In his Aug. 18 debut, also at Parx where Servis is based, Kidnapped acted up at the gate then got to running once the doors opened, dueling throughout but falling short at the sire. He went off favored in both of his starts, each coming on dirt.
 
“He’s a homebred of ours, and he’s a nice horse. We’re kind of excited about him,” Servis said. “He’s shown from Day 1 that he’s got some ability. He’s never turfed, but he’s got pedigree for turf. I’ve been wanting to stretch him out anyway, he wants to go farther. I think he’ll take to the turf. He acts like he wants to go two turns anyway, so we’ll see.”
 
Trevor McCarthy rides Kidnapped from Post 4.
 
No One to Blame, Light Us Up, Arrest Me Red, Tijuana Brass and Nautilus each graduated in their previous start, all at different tracks – Delaware Park, Monmouth Park, Laurel Park, Indiana Grand and Saratoga, respectively.
 
Though he has gone winless in three tries, Albert Frassetto’s Pivotal Mission is the only horse in the Futurity with stakes experience, having run second by a half-length in the one-mile Kentucky Downs Juvenile Sept. 7. He is one of two Futurity horses from the barn of trainer Graham Motion, along with Wootton Asset, a two-time winner in his native France making his U.S. debut.
 
Pivotal Mission, by Noble Mission, finished sixth in his unveiling July 18 and was a hard-luck third, beaten less than a length, in his next out Aug. 8, both at Saratoga, but will be fitted with blinkers for the first time in the Futurity.

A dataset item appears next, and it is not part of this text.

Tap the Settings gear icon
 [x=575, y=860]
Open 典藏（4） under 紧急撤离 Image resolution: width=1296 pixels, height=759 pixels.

Hall of Famer John Velazquez, who rode in Kentucky, gets a return call from the rail.
 
“He’s probably the richest maiden in the country, I should think, because he was second at Kentucky Downs in the stake last time,” Motion said. “He really shouldn’t be a maiden. He had a couple of tough trips at Saratoga and I thought he ran well last time at Kentucky Downs. Johnny can ride him back because he’s there that day. I’ll put blinkers on him because Johnny thought last time that that might help him.”
 
L and N Racing’s Hidden Enemy, winless in two starts, completes the field.
 
The Futurity has a rich history dating back to 1921 inaugural winner Morvich, who would go on to win the 1922 Kentucky Derby. The Futurity has also been won by Triple Crown champions Affirmed, Citation and Secretariat along with Barbaro, Spectacular Bid, Tapit, In Reality, Honest Pleasure and Quadrangle.
 
From its 1921 debut through 1965, the Futurity was run at Pimlico before being moved to Laurel Park in 1966. Before this year, it returned to Pimlico in 1979 and 2004.